──────── Supplied material ────────

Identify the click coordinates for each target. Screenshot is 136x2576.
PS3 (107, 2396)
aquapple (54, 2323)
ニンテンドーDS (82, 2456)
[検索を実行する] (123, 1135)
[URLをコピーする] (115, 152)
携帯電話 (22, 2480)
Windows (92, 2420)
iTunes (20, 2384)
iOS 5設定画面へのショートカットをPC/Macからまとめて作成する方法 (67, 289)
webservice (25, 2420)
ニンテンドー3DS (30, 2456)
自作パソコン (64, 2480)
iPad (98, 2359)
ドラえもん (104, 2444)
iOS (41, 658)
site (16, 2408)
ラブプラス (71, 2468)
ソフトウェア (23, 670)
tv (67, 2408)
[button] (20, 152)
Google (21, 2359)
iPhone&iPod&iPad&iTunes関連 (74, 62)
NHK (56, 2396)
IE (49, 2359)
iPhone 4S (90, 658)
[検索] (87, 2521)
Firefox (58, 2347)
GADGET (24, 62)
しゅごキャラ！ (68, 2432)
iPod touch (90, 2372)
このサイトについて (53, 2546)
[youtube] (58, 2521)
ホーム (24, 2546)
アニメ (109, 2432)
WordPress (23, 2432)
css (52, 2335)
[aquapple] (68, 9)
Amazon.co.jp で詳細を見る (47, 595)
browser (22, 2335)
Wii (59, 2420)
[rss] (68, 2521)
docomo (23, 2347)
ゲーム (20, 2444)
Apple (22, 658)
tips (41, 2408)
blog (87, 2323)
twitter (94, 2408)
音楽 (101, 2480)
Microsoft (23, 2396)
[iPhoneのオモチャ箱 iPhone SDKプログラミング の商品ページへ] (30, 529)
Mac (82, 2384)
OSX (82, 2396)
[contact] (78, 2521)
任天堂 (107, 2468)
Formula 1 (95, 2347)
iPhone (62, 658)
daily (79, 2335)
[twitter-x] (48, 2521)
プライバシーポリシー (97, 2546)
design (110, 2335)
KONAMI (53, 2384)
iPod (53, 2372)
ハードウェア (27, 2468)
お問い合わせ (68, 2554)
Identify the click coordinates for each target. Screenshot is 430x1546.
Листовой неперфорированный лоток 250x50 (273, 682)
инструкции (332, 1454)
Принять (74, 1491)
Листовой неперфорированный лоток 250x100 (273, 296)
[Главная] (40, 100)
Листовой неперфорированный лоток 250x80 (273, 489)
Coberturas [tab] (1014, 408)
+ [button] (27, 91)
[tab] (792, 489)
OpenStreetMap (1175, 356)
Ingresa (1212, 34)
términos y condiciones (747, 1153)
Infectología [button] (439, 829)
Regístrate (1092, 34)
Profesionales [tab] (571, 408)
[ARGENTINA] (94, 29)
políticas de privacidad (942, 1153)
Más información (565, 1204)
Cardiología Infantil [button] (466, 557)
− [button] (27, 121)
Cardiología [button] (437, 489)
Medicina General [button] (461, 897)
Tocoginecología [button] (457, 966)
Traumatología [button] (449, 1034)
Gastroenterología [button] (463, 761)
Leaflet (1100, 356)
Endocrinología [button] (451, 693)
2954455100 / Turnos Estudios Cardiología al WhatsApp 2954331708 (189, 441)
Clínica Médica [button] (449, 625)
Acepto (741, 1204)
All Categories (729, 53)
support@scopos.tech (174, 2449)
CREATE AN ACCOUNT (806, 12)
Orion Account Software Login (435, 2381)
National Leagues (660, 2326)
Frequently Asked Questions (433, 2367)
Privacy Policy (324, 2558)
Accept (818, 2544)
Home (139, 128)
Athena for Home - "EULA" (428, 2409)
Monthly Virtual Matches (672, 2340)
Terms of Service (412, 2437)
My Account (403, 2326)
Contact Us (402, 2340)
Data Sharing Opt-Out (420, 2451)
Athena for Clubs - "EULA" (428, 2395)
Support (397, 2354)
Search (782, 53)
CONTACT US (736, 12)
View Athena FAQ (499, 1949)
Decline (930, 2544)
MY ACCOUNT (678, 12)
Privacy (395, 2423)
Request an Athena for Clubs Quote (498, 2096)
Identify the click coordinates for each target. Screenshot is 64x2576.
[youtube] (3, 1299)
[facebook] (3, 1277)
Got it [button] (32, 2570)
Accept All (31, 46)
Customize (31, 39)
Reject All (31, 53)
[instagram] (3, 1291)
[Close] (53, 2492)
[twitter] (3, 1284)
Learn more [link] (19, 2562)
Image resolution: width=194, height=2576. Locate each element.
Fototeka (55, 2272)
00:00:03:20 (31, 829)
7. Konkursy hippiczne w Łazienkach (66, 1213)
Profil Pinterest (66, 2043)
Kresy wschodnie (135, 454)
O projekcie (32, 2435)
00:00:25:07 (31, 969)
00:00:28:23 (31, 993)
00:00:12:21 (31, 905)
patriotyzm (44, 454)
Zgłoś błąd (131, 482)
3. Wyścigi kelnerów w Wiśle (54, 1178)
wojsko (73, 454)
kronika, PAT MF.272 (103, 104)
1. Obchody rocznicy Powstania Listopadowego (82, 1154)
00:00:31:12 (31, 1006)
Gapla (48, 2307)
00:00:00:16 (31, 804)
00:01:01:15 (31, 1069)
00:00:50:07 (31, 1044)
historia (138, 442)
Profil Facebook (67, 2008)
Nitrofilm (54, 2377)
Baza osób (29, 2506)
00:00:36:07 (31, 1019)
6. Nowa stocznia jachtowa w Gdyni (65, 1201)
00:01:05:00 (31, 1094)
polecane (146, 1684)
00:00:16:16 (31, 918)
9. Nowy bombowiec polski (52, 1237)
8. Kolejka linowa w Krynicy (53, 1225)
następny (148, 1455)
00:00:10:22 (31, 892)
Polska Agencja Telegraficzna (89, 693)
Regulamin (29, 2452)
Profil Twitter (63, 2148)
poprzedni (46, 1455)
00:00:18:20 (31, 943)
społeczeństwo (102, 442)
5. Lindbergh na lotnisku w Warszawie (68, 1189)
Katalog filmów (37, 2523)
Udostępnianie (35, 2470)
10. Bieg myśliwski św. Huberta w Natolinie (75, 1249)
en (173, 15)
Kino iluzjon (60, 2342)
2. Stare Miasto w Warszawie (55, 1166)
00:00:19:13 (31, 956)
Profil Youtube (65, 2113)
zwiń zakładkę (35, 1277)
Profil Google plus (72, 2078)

────────

• Try it
Having gone through the data above, repeat it exactly.

• Solution for this task
Identify the click coordinates for each target. Screenshot is 136x2576.
PS3 (107, 2396)
aquapple (54, 2323)
ニンテンドーDS (82, 2456)
[検索を実行する] (123, 1135)
[URLをコピーする] (115, 152)
携帯電話 (22, 2480)
Windows (92, 2420)
iTunes (20, 2384)
iOS 5設定画面へのショートカットをPC/Macからまとめて作成する方法 (67, 289)
webservice (25, 2420)
ニンテンドー3DS (30, 2456)
自作パソコン (64, 2480)
iPad (98, 2359)
ドラえもん (104, 2444)
iOS (41, 658)
site (16, 2408)
ラブプラス (71, 2468)
ソフトウェア (23, 670)
tv (67, 2408)
[button] (20, 152)
Google (21, 2359)
iPhone&iPod&iPad&iTunes関連 (74, 62)
NHK (56, 2396)
IE (49, 2359)
iPhone 4S (90, 658)
[検索] (87, 2521)
Firefox (58, 2347)
GADGET (24, 62)
しゅごキャラ！ (68, 2432)
iPod touch (90, 2372)
このサイトについて (53, 2546)
[youtube] (58, 2521)
ホーム (24, 2546)
アニメ (109, 2432)
WordPress (23, 2432)
css (52, 2335)
[aquapple] (68, 9)
Amazon.co.jp で詳細を見る (47, 595)
browser (22, 2335)
Wii (59, 2420)
[rss] (68, 2521)
docomo (23, 2347)
ゲーム (20, 2444)
Apple (22, 658)
tips (41, 2408)
blog (87, 2323)
twitter (94, 2408)
音楽 (101, 2480)
Microsoft (23, 2396)
[iPhoneのオモチャ箱 iPhone SDKプログラミング の商品ページへ] (30, 529)
Mac (82, 2384)
OSX (82, 2396)
[contact] (78, 2521)
任天堂 (107, 2468)
Formula 1 (95, 2347)
iPhone (62, 658)
daily (79, 2335)
[twitter-x] (48, 2521)
プライバシーポリシー (97, 2546)
design (110, 2335)
KONAMI (53, 2384)
iPod (53, 2372)
ハードウェア (27, 2468)
お問い合わせ (68, 2554)
Identify the click coordinates for each target. Screenshot is 430x1546.
Листовой неперфорированный лоток 250x50 (273, 682)
инструкции (332, 1454)
Принять (74, 1491)
Листовой неперфорированный лоток 250x100 (273, 296)
[Главная] (40, 100)
Листовой неперфорированный лоток 250x80 (273, 489)
Coberturas [tab] (1014, 408)
+ [button] (27, 91)
[tab] (792, 489)
OpenStreetMap (1175, 356)
Ingresa (1212, 34)
términos y condiciones (747, 1153)
Infectología [button] (439, 829)
Regístrate (1092, 34)
Profesionales [tab] (571, 408)
[ARGENTINA] (94, 29)
políticas de privacidad (942, 1153)
Más información (565, 1204)
Cardiología Infantil [button] (466, 557)
− [button] (27, 121)
Cardiología [button] (437, 489)
Medicina General [button] (461, 897)
Tocoginecología [button] (457, 966)
Traumatología [button] (449, 1034)
Gastroenterología [button] (463, 761)
Leaflet (1100, 356)
Endocrinología [button] (451, 693)
2954455100 / Turnos Estudios Cardiología al WhatsApp 2954331708 (189, 441)
Clínica Médica [button] (449, 625)
Acepto (741, 1204)
All Categories (729, 53)
support@scopos.tech (174, 2449)
CREATE AN ACCOUNT (806, 12)
Orion Account Software Login (435, 2381)
National Leagues (660, 2326)
Frequently Asked Questions (433, 2367)
Privacy Policy (324, 2558)
Accept (818, 2544)
Home (139, 128)
Athena for Home - "EULA" (428, 2409)
Monthly Virtual Matches (672, 2340)
Terms of Service (412, 2437)
My Account (403, 2326)
Contact Us (402, 2340)
Data Sharing Opt-Out (420, 2451)
Athena for Clubs - "EULA" (428, 2395)
Support (397, 2354)
Search (782, 53)
CONTACT US (736, 12)
View Athena FAQ (499, 1949)
Decline (930, 2544)
MY ACCOUNT (678, 12)
Privacy (395, 2423)
Request an Athena for Clubs Quote (498, 2096)
Identify the click coordinates for each target. Screenshot is 64x2576.
[youtube] (3, 1299)
[facebook] (3, 1277)
Got it [button] (32, 2570)
Accept All (31, 46)
Customize (31, 39)
Reject All (31, 53)
[instagram] (3, 1291)
[Close] (53, 2492)
[twitter] (3, 1284)
Learn more [link] (19, 2562)
Image resolution: width=194, height=2576. Locate each element.
Fototeka (55, 2272)
00:00:03:20 (31, 829)
7. Konkursy hippiczne w Łazienkach (66, 1213)
Profil Pinterest (66, 2043)
Kresy wschodnie (135, 454)
O projekcie (32, 2435)
00:00:25:07 (31, 969)
00:00:28:23 (31, 993)
00:00:12:21 (31, 905)
patriotyzm (44, 454)
Zgłoś błąd (131, 482)
3. Wyścigi kelnerów w Wiśle (54, 1178)
wojsko (73, 454)
kronika, PAT MF.272 (103, 104)
1. Obchody rocznicy Powstania Listopadowego (82, 1154)
00:00:31:12 (31, 1006)
Gapla (48, 2307)
00:00:00:16 (31, 804)
00:01:01:15 (31, 1069)
00:00:50:07 (31, 1044)
historia (138, 442)
Profil Facebook (67, 2008)
Nitrofilm (54, 2377)
Baza osób (29, 2506)
00:00:36:07 (31, 1019)
6. Nowa stocznia jachtowa w Gdyni (65, 1201)
00:01:05:00 (31, 1094)
polecane (146, 1684)
00:00:16:16 (31, 918)
9. Nowy bombowiec polski (52, 1237)
8. Kolejka linowa w Krynicy (53, 1225)
następny (148, 1455)
00:00:10:22 (31, 892)
Polska Agencja Telegraficzna (89, 693)
Regulamin (29, 2452)
Profil Twitter (63, 2148)
poprzedni (46, 1455)
00:00:18:20 (31, 943)
społeczeństwo (102, 442)
5. Lindbergh na lotnisku w Warszawie (68, 1189)
Katalog filmów (37, 2523)
Udostępnianie (35, 2470)
10. Bieg myśliwski św. Huberta w Natolinie (75, 1249)
en (173, 15)
Kino iluzjon (60, 2342)
2. Stare Miasto w Warszawie (55, 1166)
00:00:19:13 (31, 956)
Profil Youtube (65, 2113)
zwiń zakładkę (35, 1277)
Profil Google plus (72, 2078)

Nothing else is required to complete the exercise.